As output, give the exact lines from the one containing "Where should I" through the end of the listing below, both included, without the pictures.

Data provided START

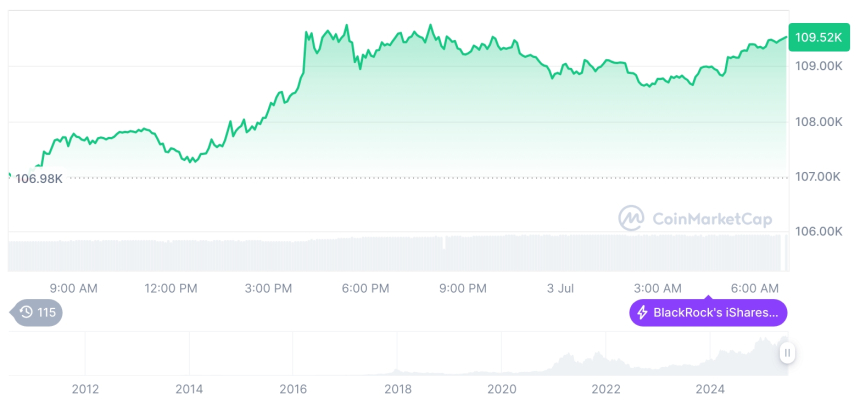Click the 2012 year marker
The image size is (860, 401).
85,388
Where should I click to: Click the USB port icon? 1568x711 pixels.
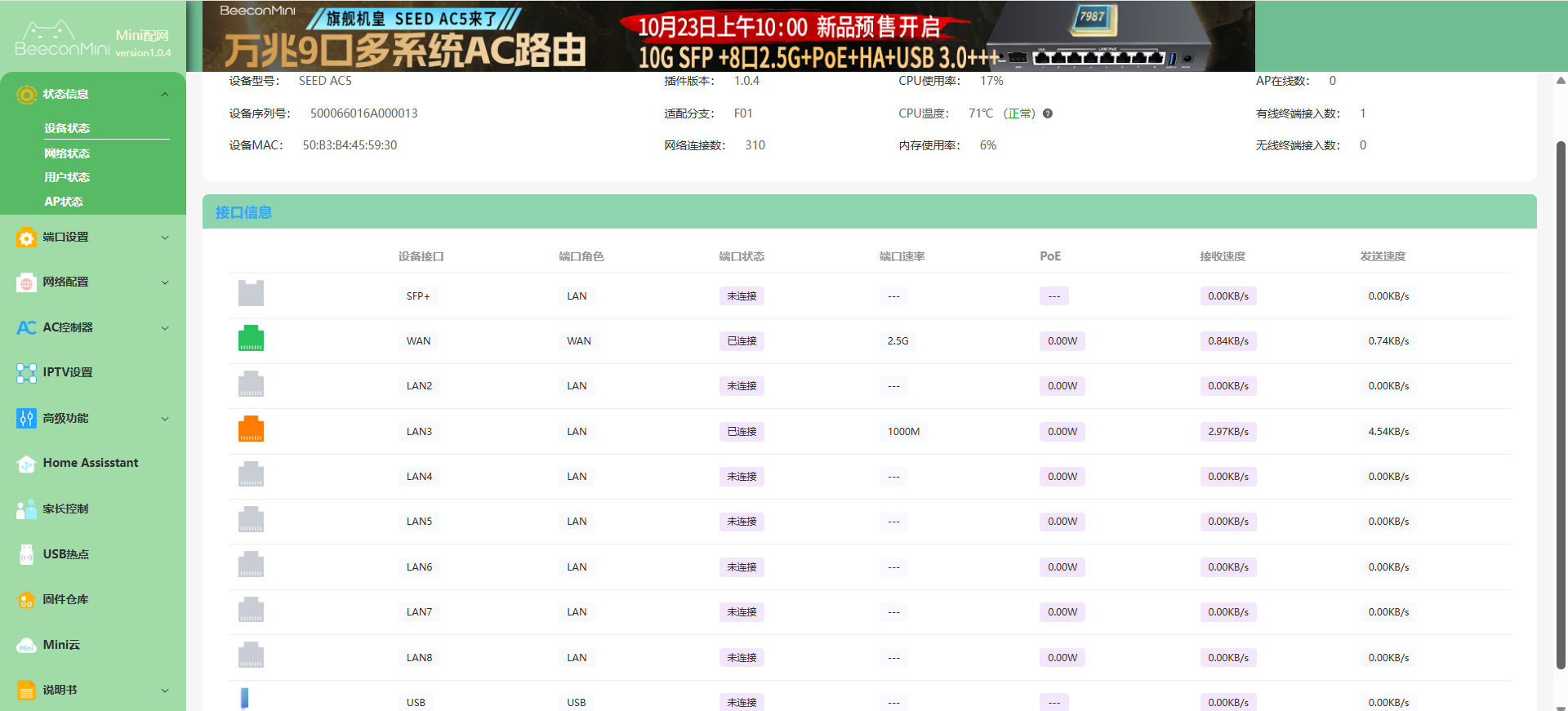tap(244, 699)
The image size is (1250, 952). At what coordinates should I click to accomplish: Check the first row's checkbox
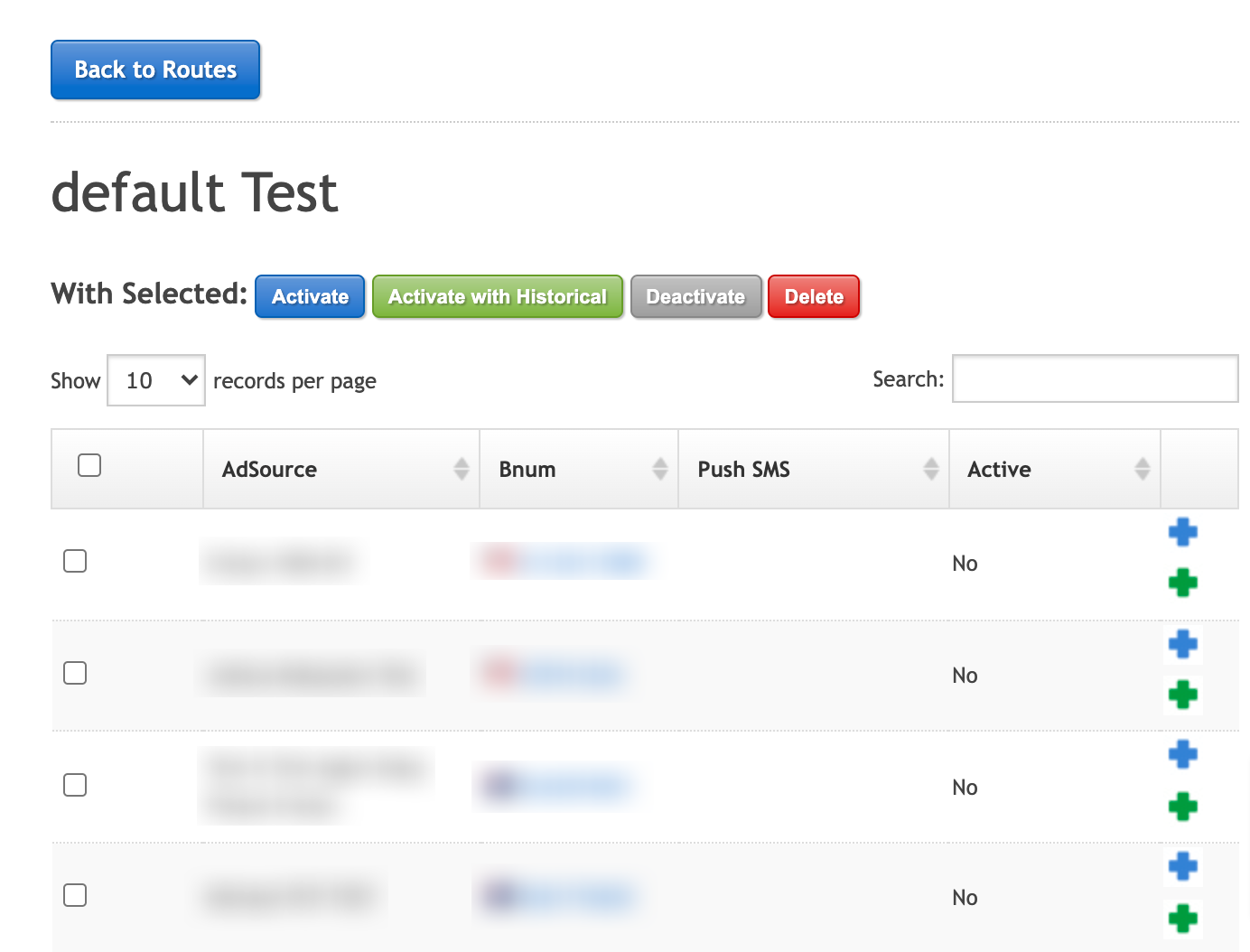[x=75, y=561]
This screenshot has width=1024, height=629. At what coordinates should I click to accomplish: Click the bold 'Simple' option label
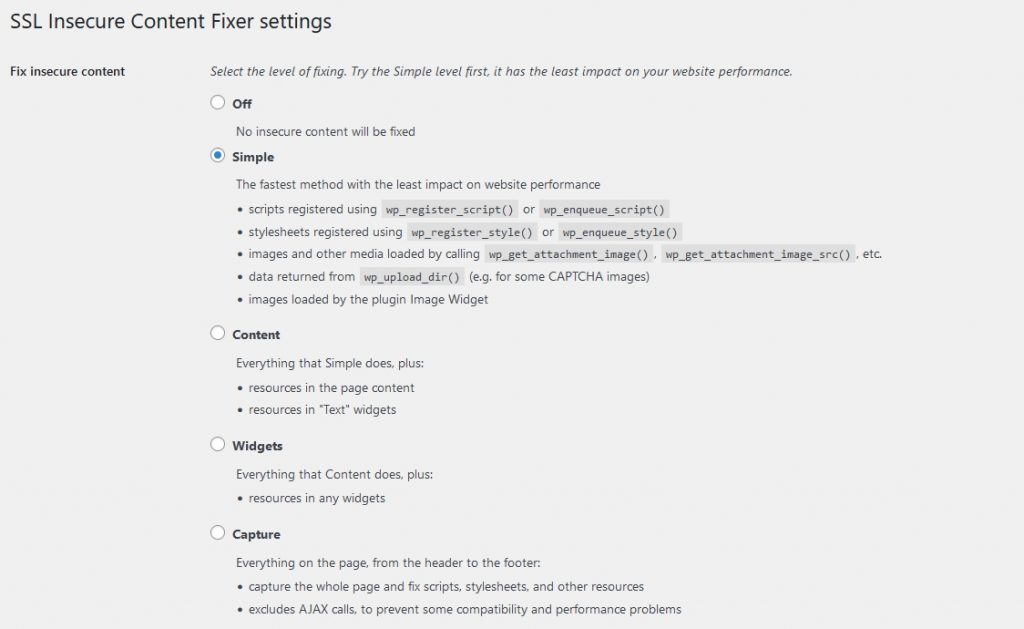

Data provided END

_Response to this exercise:_
Where should I click to: Click the USB port icon? 1568x711 pixels.
tap(244, 699)
The image size is (1250, 952). At what coordinates should I click to accomplish: Check the first row's checkbox
[x=75, y=561]
This screenshot has width=1024, height=629. At what coordinates should I click to accomplish: Click the bold 'Simple' option label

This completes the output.